Submitted to: Regional Meeting of American Chemical Society
Publication Type: Abstract Only
Publication Acceptance Date: October 20, 2004
Publication Date: October 20, 2004
Citation: Skinner, K.A., Leathers, T.D. 2004. Bacterial contaminants and biofilm formation in fuel ethanol plants [abstract]. 36th Great Lakes Regional Meeting of American Chemical Society, October 17-20, 2004, Peoria, Illinois. p. 71. Technical Abstract: Bacterial contamination is an ongoing problem for commercial fuel ethanol production facilities. Both chronic and acute infections are of concern, due to the fact that bacteria compete with the ethanol-producing yeast for sugar substrates and micronutrients. While control of the contamination is the ultimate goal, one first needs to identify and characterize contaminants. Lactic acid levels often rise during bouts of contamination, suggesting that the most common contaminants are lactic acid bacteria. However, quantitative surveys on the natural occurrence of bacteria in commercial corn-based fuel ethanol production facilities were lacking. Samples were collected from one wet mill and two dry grind fuel ethanol facilities over a nine month period at strategic time points and locations along production lines, and bacterial contaminants were isolated and identified. Lactobacillus species were indeed found to be the most abundant isolates from all three plants, averaging 51%, 38%, and 77% of total isolates from the wet mill and the first and second dry grind facilities, respectively. Antibiotic use did not seem to lower the overall amount of bacterial contamination, but may have reduced the diversity of species.
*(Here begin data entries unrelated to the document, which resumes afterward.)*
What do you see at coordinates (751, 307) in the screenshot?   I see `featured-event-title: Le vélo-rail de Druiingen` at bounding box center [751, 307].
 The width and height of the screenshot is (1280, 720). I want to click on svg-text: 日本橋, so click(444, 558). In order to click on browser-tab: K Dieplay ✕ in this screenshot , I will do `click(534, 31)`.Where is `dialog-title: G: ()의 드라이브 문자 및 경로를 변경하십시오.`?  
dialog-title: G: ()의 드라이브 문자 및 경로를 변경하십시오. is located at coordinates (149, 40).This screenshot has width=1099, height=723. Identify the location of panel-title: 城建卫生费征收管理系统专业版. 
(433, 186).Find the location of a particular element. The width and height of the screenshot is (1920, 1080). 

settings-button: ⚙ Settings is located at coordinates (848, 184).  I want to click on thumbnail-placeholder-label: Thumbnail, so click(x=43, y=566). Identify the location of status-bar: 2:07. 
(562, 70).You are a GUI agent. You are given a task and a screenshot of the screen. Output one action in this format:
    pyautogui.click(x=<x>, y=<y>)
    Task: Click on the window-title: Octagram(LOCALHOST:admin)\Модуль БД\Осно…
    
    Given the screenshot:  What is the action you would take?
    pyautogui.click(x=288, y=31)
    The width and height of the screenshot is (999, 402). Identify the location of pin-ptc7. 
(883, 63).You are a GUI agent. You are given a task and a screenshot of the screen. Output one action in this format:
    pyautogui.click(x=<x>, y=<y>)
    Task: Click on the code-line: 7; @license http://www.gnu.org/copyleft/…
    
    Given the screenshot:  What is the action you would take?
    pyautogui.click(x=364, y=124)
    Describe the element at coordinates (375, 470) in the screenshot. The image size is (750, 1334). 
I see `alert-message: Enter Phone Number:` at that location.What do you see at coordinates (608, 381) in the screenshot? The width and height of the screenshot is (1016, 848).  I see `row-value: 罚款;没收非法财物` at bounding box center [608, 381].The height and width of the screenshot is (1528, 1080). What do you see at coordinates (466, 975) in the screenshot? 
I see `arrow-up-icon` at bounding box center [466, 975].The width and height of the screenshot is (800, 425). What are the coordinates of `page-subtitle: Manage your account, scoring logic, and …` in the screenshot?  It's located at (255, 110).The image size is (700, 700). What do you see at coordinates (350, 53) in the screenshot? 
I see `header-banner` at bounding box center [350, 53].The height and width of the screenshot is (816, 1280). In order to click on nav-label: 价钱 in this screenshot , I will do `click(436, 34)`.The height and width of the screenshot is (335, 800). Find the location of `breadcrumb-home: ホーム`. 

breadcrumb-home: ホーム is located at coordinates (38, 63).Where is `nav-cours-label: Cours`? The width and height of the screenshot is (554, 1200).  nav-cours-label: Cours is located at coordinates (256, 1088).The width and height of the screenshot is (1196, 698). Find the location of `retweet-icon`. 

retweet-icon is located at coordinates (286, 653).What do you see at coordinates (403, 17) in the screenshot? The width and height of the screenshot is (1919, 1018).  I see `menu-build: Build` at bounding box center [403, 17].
In addition, individual facilities tended to exhibit characteristic bacterial profiles, suggesting the occurrence of persistent endemic infections typical of biofilms. To investigate that possibility, bacterial contaminants of commercial fuel ethanol production were found for the first time to form biofilms under laboratory conditions. Both planktonic isolates from the production facility and isolates recovered from biofilm test coupons were identified. Although lactic acid bacteria predominate in both environments, preliminary data suggest there is less diversity in biofilm populations. In addition, biofilms populations show an increase in certain Lactobacillus species, along with the appearance of new species not seen in planktonic populations.